Talk to me in March and let me know how I did. Jason, do you concur with my assessment? From everything I am looking at this is what should happen.


----------



## mkwl

A nice 4" little storm would be great Thurs night-Fri AM- I'm hoping!


----------



## iceyman

ford550;966371 said:


> The GFS is too far south. I am calling 4"-6" for east central PA east to I-95 corridor. For the big cities? its a toss up. But for everyone north and west of I-95 and I-80 south. Could be a nice one. Then it warms up and rains until close to the end of the month. Then snow, snow, snow and cold coming for Feb. into maybe March, with 2 blockbuster storms, probably not as big as Dec, but big non the less.
> 
> Talk to me in March and let me know how I did.
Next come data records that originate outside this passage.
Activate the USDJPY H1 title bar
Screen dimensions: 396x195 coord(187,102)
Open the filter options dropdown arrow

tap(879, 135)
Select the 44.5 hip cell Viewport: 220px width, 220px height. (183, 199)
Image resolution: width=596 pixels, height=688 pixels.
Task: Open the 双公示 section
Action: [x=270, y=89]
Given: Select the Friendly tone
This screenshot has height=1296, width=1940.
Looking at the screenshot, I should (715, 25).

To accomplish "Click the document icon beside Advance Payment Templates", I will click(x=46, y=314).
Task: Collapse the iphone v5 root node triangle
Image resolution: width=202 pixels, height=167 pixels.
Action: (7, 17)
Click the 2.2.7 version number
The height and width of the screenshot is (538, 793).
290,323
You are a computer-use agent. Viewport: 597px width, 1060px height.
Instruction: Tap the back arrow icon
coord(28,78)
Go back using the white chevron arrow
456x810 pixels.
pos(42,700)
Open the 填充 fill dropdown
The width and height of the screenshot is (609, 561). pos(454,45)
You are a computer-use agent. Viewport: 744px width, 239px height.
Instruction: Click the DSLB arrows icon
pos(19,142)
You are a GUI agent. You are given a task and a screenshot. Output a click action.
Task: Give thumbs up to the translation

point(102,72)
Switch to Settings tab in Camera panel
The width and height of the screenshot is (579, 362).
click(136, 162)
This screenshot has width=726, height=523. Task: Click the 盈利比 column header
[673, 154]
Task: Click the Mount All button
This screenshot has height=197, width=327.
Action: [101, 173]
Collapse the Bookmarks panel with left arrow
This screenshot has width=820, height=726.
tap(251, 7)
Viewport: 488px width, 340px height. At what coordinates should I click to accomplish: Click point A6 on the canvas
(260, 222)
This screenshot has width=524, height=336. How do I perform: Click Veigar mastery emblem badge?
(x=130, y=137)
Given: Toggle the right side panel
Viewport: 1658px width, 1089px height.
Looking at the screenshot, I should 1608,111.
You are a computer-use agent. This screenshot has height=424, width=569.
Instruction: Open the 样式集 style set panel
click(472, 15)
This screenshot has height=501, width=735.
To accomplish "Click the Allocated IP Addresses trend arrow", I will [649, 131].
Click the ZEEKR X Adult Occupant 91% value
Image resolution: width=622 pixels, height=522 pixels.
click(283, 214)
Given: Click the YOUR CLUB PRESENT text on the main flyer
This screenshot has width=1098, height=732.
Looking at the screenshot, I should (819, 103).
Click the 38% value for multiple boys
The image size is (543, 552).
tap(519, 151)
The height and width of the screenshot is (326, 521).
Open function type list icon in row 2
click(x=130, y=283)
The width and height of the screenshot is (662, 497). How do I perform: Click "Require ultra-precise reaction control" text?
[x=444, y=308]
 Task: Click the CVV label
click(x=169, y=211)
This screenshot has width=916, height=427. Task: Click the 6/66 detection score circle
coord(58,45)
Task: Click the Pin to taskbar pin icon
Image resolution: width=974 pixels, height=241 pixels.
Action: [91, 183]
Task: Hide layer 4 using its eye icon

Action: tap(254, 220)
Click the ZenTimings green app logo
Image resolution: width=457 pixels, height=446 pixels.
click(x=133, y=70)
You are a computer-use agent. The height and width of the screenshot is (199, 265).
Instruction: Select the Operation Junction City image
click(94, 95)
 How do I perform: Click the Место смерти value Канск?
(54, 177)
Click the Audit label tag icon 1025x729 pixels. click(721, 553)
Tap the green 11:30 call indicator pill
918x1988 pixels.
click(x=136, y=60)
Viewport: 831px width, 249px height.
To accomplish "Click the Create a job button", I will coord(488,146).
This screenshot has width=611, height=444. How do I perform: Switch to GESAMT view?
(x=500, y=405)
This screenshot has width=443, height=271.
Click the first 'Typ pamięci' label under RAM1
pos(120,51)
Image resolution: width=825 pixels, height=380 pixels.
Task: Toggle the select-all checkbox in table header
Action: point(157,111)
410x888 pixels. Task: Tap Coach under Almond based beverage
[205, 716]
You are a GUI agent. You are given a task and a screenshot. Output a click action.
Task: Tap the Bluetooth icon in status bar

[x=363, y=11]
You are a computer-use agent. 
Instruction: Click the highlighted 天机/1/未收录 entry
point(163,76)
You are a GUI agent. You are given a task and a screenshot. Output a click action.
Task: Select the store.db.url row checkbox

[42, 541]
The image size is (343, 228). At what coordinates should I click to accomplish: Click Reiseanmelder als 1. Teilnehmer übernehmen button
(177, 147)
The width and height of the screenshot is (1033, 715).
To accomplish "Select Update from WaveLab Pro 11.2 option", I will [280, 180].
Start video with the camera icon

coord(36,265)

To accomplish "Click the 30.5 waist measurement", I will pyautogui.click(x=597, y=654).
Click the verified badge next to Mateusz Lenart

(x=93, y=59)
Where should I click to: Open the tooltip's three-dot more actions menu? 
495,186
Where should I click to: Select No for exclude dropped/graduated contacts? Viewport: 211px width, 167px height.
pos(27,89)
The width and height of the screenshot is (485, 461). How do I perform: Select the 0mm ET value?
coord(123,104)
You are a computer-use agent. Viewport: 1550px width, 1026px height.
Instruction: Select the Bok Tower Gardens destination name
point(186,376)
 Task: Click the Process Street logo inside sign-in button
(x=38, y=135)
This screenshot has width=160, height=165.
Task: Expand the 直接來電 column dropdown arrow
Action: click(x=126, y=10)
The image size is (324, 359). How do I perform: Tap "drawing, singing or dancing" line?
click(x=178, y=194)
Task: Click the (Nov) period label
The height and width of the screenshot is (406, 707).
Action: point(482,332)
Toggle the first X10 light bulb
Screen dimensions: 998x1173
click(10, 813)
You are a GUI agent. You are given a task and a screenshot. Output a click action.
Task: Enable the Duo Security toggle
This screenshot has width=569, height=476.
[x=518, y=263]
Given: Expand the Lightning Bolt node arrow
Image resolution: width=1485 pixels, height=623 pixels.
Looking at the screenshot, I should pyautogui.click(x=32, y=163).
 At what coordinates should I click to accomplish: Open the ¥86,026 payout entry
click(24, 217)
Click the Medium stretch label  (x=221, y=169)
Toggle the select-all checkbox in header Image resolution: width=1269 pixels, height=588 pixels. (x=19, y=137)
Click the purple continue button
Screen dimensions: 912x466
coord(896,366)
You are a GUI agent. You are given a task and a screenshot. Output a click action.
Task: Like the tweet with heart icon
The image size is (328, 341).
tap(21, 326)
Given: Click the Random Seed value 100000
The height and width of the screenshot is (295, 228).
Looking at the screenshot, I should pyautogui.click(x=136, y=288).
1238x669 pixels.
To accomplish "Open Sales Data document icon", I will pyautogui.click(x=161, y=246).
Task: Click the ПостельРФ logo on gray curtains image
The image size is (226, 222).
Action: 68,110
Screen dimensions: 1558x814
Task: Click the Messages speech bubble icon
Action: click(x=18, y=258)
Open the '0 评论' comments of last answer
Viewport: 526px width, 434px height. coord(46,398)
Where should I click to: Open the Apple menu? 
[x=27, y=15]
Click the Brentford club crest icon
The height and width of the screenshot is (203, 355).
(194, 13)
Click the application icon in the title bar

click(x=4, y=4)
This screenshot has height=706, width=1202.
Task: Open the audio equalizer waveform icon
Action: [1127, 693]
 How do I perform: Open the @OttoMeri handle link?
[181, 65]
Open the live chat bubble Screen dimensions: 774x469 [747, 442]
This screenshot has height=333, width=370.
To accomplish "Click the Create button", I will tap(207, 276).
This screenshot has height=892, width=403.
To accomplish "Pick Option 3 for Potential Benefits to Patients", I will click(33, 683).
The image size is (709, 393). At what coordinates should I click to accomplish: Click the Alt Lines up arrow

Jason, do you concur with my assessment? From everything I am looking at this is what should happen.


couple inches would be nice


----------



## srl28

Keep us posted for Friday...everything so far shows wintry mix thats it


----------



## ppandr

iceyman;966394 said:


> couple inches would be nice


Ya I hear you...couple more inches and I wouldn't be on this forum and my screen name would be Johnny footlong


----------



## Sportsman500??

Ya early feb looks low 20s and snowy


----------



## srl28

ford550;966371 said:


> . Then snow, snow, snow and cold coming for Feb. into maybe March, with 2 blockbuster storms, probably not as big as Dec, but big non the less.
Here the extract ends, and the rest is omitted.